Os hebreus faziam suas preces, enquanto as forças babilônicas atacavam. Fenena (mezzo-soprano), filha mais nova do rei Nabucco, é tornada refém. Abigaille, suposta filha mais velha de Nabucco, invade o templo com soldados da Babilônia, mas Zaccaria (baixo), rabino líder dos judeus, ameaça de morte a prisioneira Fenena, filha caçula do rei.

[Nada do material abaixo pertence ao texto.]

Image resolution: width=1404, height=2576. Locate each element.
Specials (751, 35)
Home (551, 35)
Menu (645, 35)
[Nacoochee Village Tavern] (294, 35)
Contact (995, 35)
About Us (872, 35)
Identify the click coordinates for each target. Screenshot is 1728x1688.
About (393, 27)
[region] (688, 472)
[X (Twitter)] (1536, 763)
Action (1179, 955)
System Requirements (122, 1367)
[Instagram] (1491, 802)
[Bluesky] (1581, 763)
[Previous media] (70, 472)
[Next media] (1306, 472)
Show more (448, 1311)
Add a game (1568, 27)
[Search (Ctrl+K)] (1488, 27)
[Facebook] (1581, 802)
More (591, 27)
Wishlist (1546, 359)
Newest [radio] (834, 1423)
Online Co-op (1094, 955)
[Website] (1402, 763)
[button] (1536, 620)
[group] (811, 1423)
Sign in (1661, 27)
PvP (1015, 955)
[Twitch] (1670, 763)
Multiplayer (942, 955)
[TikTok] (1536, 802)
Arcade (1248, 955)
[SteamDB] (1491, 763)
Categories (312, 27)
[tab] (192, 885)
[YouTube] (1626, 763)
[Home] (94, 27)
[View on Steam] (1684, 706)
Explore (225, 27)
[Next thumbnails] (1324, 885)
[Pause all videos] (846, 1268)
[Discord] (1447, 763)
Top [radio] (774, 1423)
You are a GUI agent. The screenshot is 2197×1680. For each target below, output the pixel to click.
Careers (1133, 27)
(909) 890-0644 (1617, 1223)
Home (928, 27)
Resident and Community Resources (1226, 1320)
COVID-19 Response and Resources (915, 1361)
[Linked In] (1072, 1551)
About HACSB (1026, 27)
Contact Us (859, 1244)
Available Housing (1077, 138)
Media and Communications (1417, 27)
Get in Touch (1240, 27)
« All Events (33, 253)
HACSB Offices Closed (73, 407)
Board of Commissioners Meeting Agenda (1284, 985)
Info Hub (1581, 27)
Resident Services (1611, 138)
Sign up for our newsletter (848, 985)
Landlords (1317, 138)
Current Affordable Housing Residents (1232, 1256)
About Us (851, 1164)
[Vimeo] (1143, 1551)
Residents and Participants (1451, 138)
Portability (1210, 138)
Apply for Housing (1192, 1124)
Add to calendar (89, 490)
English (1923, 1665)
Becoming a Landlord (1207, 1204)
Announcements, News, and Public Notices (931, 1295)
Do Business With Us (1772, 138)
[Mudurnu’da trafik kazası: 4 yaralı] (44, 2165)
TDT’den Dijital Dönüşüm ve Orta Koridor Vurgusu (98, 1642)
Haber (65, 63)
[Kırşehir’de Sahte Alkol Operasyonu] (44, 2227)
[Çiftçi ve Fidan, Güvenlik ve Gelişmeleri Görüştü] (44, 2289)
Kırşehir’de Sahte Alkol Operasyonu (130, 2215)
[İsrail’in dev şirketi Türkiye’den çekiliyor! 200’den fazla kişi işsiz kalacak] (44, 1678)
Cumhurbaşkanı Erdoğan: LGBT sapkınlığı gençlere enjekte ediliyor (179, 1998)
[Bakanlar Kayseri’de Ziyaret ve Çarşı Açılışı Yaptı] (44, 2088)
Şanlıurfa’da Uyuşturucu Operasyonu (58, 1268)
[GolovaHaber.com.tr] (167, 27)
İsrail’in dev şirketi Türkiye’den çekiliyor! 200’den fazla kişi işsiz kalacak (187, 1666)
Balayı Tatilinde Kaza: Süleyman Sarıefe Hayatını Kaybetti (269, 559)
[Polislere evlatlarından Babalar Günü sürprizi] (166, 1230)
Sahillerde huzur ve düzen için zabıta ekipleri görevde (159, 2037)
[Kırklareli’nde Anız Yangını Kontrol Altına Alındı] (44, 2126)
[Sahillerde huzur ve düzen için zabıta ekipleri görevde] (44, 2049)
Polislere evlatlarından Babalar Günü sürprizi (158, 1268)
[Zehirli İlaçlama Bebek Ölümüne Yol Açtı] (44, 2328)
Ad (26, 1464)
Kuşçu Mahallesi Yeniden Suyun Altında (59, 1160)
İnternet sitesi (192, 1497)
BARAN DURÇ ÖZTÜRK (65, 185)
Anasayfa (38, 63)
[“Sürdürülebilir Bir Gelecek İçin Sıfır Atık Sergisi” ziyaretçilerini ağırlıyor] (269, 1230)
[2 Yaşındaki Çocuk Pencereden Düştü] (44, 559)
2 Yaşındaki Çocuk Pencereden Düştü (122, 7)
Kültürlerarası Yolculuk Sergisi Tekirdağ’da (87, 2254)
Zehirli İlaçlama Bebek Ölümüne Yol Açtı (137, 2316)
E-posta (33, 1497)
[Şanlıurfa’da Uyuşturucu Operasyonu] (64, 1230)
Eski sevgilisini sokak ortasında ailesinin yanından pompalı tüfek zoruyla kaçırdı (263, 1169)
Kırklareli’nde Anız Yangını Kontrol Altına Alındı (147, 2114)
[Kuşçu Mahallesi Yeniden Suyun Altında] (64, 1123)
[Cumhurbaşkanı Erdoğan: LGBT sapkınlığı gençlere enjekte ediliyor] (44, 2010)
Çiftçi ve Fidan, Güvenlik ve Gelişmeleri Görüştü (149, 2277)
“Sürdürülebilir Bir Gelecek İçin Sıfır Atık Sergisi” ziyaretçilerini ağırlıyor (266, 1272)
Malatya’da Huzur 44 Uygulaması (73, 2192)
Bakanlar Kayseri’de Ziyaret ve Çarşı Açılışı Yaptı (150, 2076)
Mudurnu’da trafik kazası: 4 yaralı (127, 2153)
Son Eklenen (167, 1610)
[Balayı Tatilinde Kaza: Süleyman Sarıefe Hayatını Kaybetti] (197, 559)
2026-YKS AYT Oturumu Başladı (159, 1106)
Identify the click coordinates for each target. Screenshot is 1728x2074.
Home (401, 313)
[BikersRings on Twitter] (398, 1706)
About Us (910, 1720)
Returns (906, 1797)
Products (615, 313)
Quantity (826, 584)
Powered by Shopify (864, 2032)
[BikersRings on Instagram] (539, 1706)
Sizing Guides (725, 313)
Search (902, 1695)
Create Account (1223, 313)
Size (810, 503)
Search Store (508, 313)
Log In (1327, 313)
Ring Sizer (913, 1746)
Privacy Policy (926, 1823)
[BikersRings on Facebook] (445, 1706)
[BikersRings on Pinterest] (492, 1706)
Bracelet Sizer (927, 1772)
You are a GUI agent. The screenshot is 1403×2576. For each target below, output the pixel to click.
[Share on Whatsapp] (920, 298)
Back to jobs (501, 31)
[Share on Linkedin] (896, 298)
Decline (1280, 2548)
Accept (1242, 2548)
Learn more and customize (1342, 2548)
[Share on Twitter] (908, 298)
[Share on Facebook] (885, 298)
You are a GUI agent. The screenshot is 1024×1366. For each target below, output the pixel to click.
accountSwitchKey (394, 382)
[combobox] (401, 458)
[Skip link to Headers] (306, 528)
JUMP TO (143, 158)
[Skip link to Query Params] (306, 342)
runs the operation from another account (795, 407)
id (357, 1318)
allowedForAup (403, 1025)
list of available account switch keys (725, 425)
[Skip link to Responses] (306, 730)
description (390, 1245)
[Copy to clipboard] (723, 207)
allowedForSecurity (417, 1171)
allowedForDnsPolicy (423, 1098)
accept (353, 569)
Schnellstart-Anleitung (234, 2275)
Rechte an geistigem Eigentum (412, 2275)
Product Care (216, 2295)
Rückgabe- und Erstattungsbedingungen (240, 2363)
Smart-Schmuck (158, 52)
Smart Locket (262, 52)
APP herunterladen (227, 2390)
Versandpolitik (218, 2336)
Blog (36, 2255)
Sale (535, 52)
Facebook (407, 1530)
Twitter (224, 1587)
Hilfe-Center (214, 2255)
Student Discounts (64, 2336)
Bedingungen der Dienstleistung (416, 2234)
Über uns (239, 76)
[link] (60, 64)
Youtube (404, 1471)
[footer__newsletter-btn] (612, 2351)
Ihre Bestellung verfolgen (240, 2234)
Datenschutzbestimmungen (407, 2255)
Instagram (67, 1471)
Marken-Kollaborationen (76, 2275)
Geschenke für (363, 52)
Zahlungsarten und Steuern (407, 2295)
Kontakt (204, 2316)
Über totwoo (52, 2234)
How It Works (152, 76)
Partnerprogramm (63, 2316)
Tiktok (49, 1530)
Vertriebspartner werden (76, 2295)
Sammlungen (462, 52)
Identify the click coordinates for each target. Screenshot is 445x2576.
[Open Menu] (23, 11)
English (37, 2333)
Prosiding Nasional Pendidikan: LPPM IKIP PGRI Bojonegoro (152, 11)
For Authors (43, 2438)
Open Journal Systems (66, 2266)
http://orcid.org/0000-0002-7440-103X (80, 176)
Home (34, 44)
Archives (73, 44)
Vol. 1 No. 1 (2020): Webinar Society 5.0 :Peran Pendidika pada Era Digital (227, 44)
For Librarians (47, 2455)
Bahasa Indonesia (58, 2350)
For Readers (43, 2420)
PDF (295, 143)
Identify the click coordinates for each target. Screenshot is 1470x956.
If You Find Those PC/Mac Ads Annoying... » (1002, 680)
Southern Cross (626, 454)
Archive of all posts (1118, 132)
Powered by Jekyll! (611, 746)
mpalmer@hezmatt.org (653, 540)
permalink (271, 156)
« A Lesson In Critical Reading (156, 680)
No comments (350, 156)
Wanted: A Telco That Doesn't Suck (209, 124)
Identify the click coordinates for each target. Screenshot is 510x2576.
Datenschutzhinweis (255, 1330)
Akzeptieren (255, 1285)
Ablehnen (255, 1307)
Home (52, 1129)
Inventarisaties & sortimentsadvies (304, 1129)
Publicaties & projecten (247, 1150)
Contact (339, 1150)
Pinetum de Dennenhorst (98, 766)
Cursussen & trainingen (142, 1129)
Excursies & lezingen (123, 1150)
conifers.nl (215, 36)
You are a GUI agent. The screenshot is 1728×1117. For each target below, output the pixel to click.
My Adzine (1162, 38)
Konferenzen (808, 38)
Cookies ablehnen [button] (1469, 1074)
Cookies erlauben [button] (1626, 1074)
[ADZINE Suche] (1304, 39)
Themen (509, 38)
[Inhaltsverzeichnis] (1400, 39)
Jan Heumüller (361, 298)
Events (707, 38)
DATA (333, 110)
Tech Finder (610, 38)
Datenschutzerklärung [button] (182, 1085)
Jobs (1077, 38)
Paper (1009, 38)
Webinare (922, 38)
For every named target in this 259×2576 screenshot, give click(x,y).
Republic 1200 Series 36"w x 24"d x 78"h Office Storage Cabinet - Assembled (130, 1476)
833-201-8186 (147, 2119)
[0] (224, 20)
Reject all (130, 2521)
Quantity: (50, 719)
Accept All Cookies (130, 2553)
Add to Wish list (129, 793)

No terceiro ato (“A Profecia”), Abigaille, já rainha da Babilônia, vê Nabucco chegar para reassumir o trono, dizendo ter provas de que ela na verdade não era filha dele, e sim uma escrava. Em “Às Margens do Rio Eufrates”, segunda cena do ato, o rabino Zaccaria exorta os hebreus a terem fé porque Deus destruiria o inimigo, a Babilônia, e eles enfim rumariam à sua terra. Nesta cena acontece um dos coros mais lindos e emocionantes da história da música: os escravos hebreus entoam “Va pensiero, sull’ali dorate” (Vá, pensamento, sobre as asas douradas), logo um segundo hino nacional italiano, cantado em ocasiões especiais.

(Até aqui entre nós, como certa vez, em 1992, na Câmara de SP, em votação de interesse dos Corpos Estáveis do Theatro Municipal, o maestro e amigo do coração Mario Zaccaro, da galeria, ergueu os cantores presentes para um lindo “Va pensiero”. Levantou-se também o plenário, parlamentares voltados para a plateia admirando a apresentação até que, ao final, todos – vereadores, coro e plateia – aplaudiram com vigor. A lei passou por unanimidade).

“Vá, pensamento, sobre as asas douradas / vá, e pousa sobre as encostas e colinas / onde os ares são tépidos e suaves / com a doce fragrância do solo natal!
(…) Ó, minha pátria, tão bela e perdida! / Ó, lembrança, tão cara e fatal! / (…) Reacende a memória no nosso peito / fale-nos do tempo que passou! / (…) Traga-nos um ar de lamentação triste / ou que o Senhor inspire harmonias / que nos incutam a força para suportar o sofrimento”.

Um outro brilhante fato recente, eivado da vocação política dos italianos, aconteceu na Ópera de Roma em 12 de março de 2011. O grande maestro Riccardo Muti regia a ópera “Nabucco”, quando, terminado o “Va pensiero”, fez gestos para que plateia, orquestra e coro silenciassem. Fato inusitado durante apresentações de óperas, Muti virou-se para o público, e depois de ouvir um solitário “viva l’Italia!”, repetiu a frase, encadeando uma digressão sobre o quanto toda a vasta cultura italiana era importante. Lembrou os versos “minha pátria, tão bela e perdida”. Com discrição, referia-se aos cortes na área cultural que estavam sendo impingidos pelo governo de Silvio Berlusconi – uma gestão permeada de escândalos, subornos, corrupção e até pornografia, cenas com uma adolescente de apelido Ruby: o “affair Rubygate”.

Mas as cortinas do grande drama da noite ainda estavam por ser descerradas. Depois do discurso, Muti anunciou um bis de “Va pensiero”, e pediu aos presentes que cantassem junto. Inflamada por intensa emoção, a plateia, de pé, irmanou-se ao coro, atirando seus programas de concerto do alto da última galeria e balcões, uma festa esvoaçante e cheia de lágrimas, tanta emoção que nem o coro se conteve.

Pressionado pela sucessão de escândalos, o primeiro-ministro Berlusconi renunciou em 16 de novembro de 2011, oito meses após aquele histórico “Va pensiero”.